A “spray-on” memory that allows for a tiny amount of data to be printed onto surfaces has been created by a team from Duke University.
Students at the institution used an aerosol jet printer and nanoparticle inks to create a material capable of storing data that is also incredibly flexible. The chemists behind the project say the method, if adapted for mass and commercial use, could be used to store digital information on groceries, pill bottles, clothing and more.
Published in the Journal of Electronic Materials, the researchers describe how the material, made of silica-coated copper nanowires encased in a polymer matrix, stores data in states of resistance.
Using resistance to store data, instead of states of electrical charge, means that a voltage can be applied to help store and access the data quickly and easily.
“By applying a small voltage, it can be switched between a state of high resistance, which stops electric current, and a state of low resistance, which allows current to flow,” a statement from the University explains. The nanowires and polymer can then be dissolved into liquid form and sprayed using a printer.
“We have developed a way to make the entire device printable from solution, which is what you would want if you wanted to apply it to fabrics, RFID tags, curved and flexible substrates, or substrates that can’t sustain high heat,” Benjamin Wiley, an associate professor of chemistry at Duke and an author on the paper said.
To prove the printable material is able to store data, the research team passed an electrical current through the material to power an LED circuit which saw the lights switch on and off. Overall, those behind the work say the spray-on material is able to hold the equivalent of a 4-bit flash drive.
This tiny amount of data storage shows the researchers’ proof of concept works, but more work will need to be done before anything meaningful could be stored on the material. If developed further, the Duke University team says the material could be printed onto environmental sensors or RFID tags as well as bendable materials such as plastic and paper.
The attempt to create a new way to store data is one of a number of different approaches being created by academics.
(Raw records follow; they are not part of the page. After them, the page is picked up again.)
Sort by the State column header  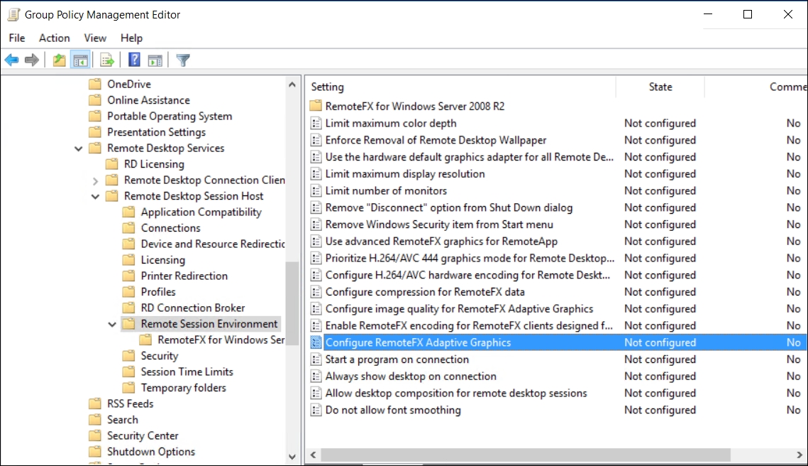click(660, 87)
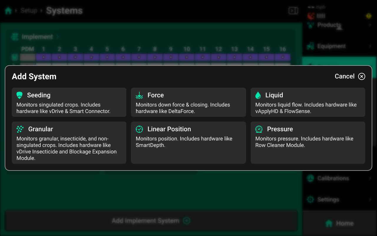Open the Settings sidebar item
Image resolution: width=377 pixels, height=236 pixels.
(x=339, y=200)
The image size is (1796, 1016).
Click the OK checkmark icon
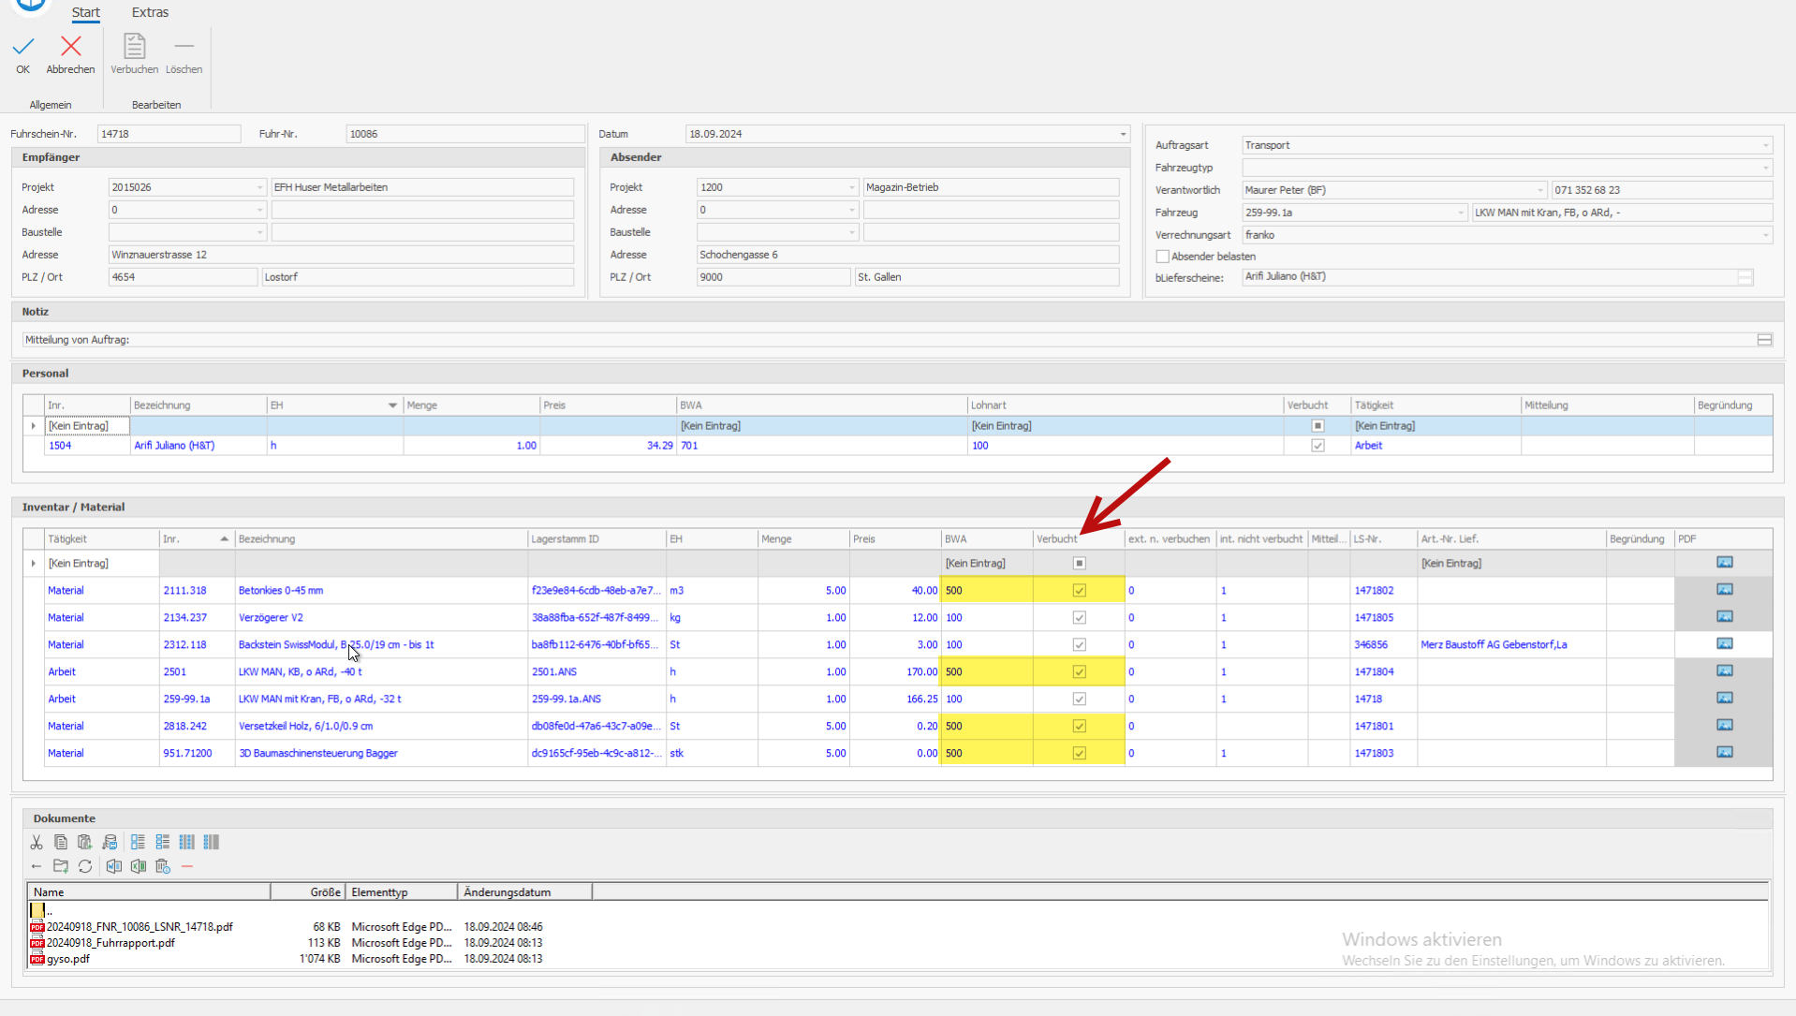23,47
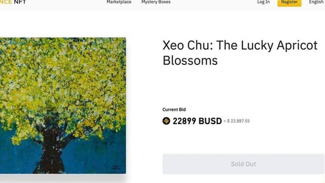Open the apricot blossom painting thumbnail
This screenshot has height=183, width=325.
(x=63, y=105)
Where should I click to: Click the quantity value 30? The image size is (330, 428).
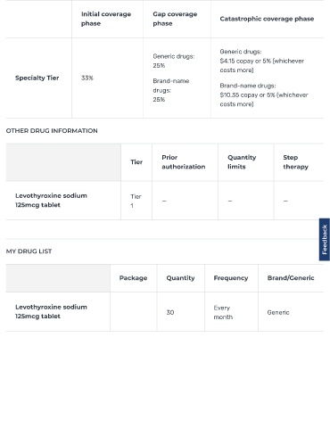[x=170, y=312]
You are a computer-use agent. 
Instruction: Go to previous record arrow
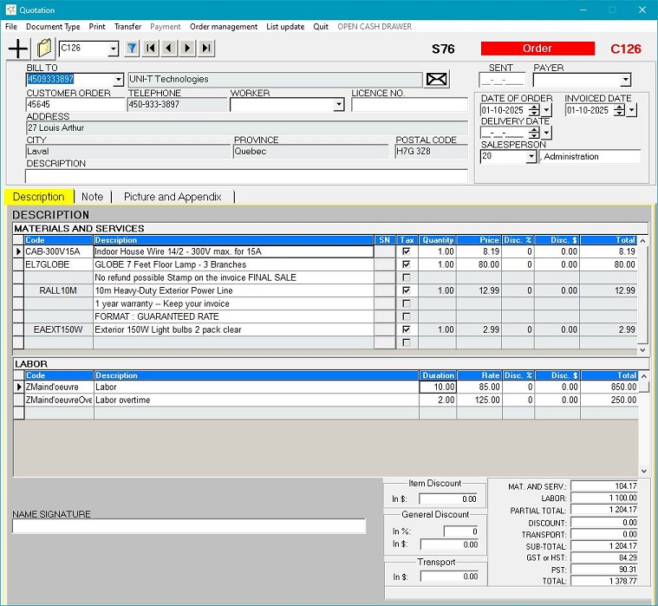tap(169, 49)
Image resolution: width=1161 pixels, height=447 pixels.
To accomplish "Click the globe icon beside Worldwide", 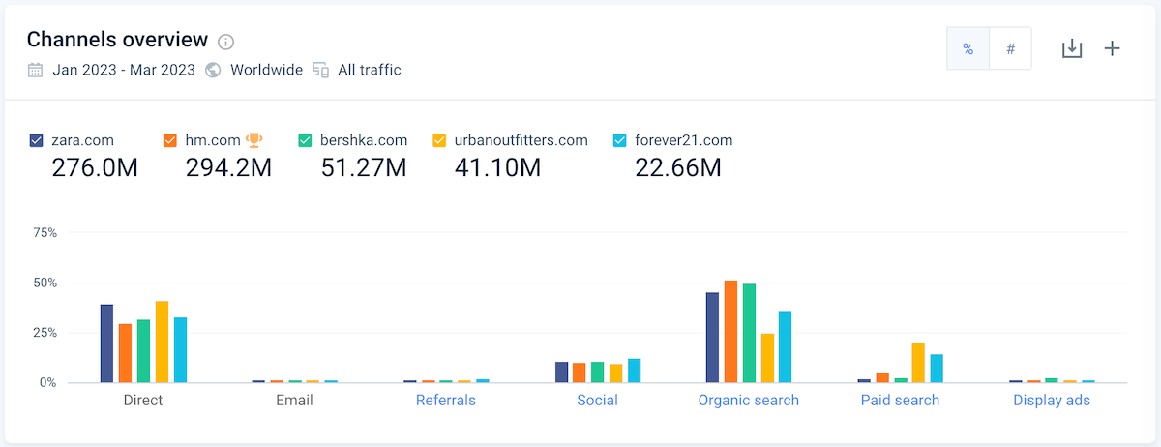I will [213, 70].
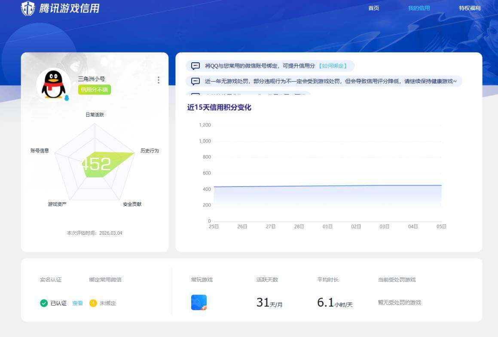Open 特权福利 navigation item
Viewport: 498px width, 337px height.
click(469, 8)
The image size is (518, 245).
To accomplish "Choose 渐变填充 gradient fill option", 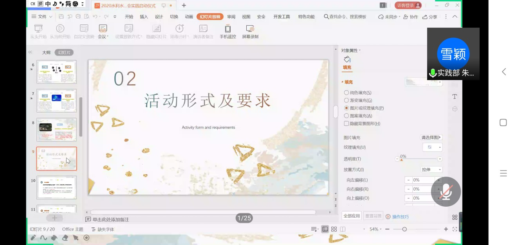I will (x=347, y=100).
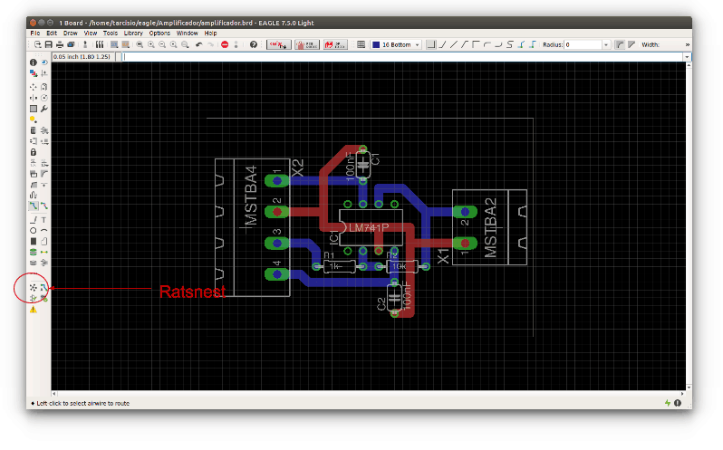Click the Undo arrow icon
Viewport: 723px width, 450px height.
point(198,44)

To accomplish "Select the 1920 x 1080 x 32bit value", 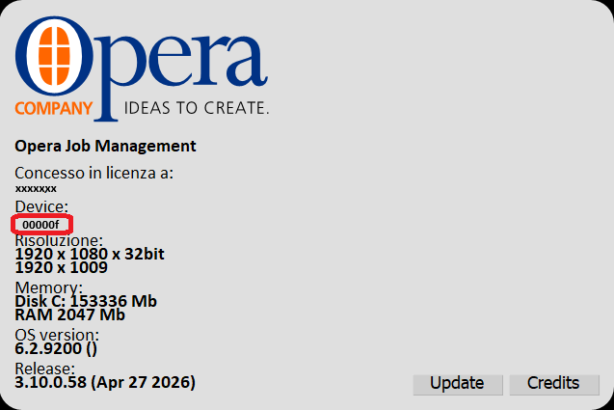I will [x=90, y=254].
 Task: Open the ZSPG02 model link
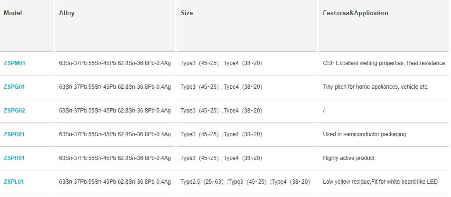click(14, 111)
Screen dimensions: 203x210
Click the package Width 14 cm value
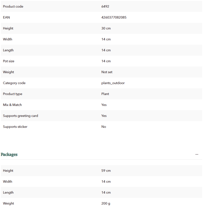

In March, academics from Columbia University and the New York Genome Center demonstrated how they were able to store a movie, operating system, and an Amazon gift card in DNA. In the work, the data from – totalling 2,146,816 bytes – was converted to DNA using an algorithm before being retrieved “perfectly” from its state of storage.
Elsewhere, a tiny engraved piece of glass has been able to store 360TB of five dimensional data. A team at the University of Southampton stored the Universal Declaration of Human Rights, the Magna Carta and the Bible on the glass by storing it on five dimensions: height, width, depth, and two other dimensions produced by nanostructures in the glass. The data was added to the material with a femtosecond laser.